Autumn excursion of the Swiss Ethnobiology Network 2025 | Herbstexkursion des Ethnobiologie Netzwerks Schweiz 2025
On 5 October 2025, the Swiss Ethnobiology Network met in Basel for its autumn excursion – a day that focused not only on knowledge, but also on encounters and new perspectives. The programme was as diverse as the discipline itself: from cultural treasures to culinary discussions to botanical discoveries.
Am 5. Oktober 2025 traf sich das Ethnobiologie Netzwerk Schweiz zu seiner diesjährigen Herbstexkursion in Basel – ein Tag, der nicht nur Wissen, sondern auch Begegnungen und neue Perspektiven in den Mittelpunkt stellte. Das Programm war so vielfältig wie die Disziplin selbst: von kulturellen Schätzen über kulinarische Gespräche bis hin zu botanischen Entdeckungen.
A start at the Museum of Cultures: ‘Everything Lives’
The day began at 11 a.m. at the Museum of Cultures in Basel, where we were given an expert guided tour of the exhibition ‘Alive – more than human worlds’. The exhibition invited us to question our usual view of the world and impressively showed how closely human life is intertwined with the ‘co-world’. ‘What happens when mountains, rivers, trees, animals, mushrooms, things, spirits, ancestors and humans meet? The exhibition focuses on the question of how humans can rethink and change their relationships with other beings in order to find ways out of the planetary crisis.’
Ein Auftakt im Museum der Kulturen: "Alles lebt"
Der Tag begann um 11 Uhr im Museum der Kulturen Basel wo uns eine fachkundige Führung durch die Ausstellung „Alles lebt – Mehr als menschliche Welten“ erwartete. Die Ausstellung lud dazu ein, unsere gewohnte Sicht auf die Welt zu hinterfragen und zeigte eindrücklich, wie eng menschliches Leben mit der "Mitwelt" verflochten ist. "Was passiert, wenn Berge, Flüsse, Bäume, Tiere, Pilze, Dinge, Geistwesen, Ahnen und Menschen sich begegnen? Im Fokus der Ausstellung steht die Frage, wie Menschen ihre Beziehungen zu anderen Wesen neu denken und verändern können, um Wege aus der planetaren Krise zu finden."
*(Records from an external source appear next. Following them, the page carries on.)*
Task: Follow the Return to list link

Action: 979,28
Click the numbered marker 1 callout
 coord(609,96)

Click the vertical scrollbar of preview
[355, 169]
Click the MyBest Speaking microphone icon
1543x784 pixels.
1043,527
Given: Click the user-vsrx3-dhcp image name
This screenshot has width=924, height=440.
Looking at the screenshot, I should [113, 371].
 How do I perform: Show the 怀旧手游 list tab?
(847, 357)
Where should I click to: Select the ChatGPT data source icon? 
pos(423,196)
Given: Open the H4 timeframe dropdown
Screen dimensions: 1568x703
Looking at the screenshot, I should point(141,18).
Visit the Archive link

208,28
The joint lunch provided an opportunity for lively discussions. The personal exchanges once again strengthened the network and demonstrated the diversity of the participants' perspectives and research interests.
Das gemeinsame Mittagessen bot Gelegenheit für lebhafte Diskussionen. Der persönliche Austausch stärkte einmal mehr das Netzwerk und zeigte, wie vielfältig die Perspektiven und Forschungsinteressen der Teilnehmenden sind.
Under trees – in the Botanical Garden of the University of Basel
In the afternoon, we made our way to the Botanical Garden of the University of Basel, where we took part in a themed tour on the subject of trees. The botanical diversity ranged from native species to exotic plants, accompanied by fascinating explanations of their ecological and historical significance.
Unter Bäumen – im Botanischen Garten der Universität Basel
Am Nachmittag führte uns der Weg in den Botanischen Garten der Universität Basel, wo eine thematische Führung zu „Bäumen“ stattfand. Von einheimischen Arten bis zu exotischen Gewächsen reichte die botanische Vielfalt, begleitet von spannenden Erläuterungen zu ökologischen und historischen Bedeutungen.
Conclusion: A lively exchange
The excursion ended at around 4 p.m. – rich in impressions, discussions and new ideas. The combination of museum, garden and community made this autumn day a wonderful example of what the Ethnobiology Network is all about: reflecting on life in all its interconnectedness and from different perspectives.
A big thank you goes to everyone involved in making this day possible – and to all the participants whose curiosity and commitment keep the network and ethnobiology alive in Switzerland.
Fazit: Ein lebendiger Austausch
Gegen 16 Uhr endete die Exkursion – reich an Eindrücken, Gesprächen und neuen Ideen. Die Verbindung von Museum, Garten und Gemeinschaft machte diesen Herbsttag zu einem schönen Beispiel dafür, was das Ethnobiologie Netzwerk im Kern ausmacht: das Nachdenken über das Leben in seiner ganzen Verbundenheit und aus verschiedenen Perspektiven.
Ein herzlicher Dank geht an alle Beteiligten, die diesen Tag möglich gemacht haben – und an alle Teilnehmer:innen, die mit ihrer Neugier und ihrem Engagement das Netzwerk und die Ethnobiologie in der Schweiz lebendig halten.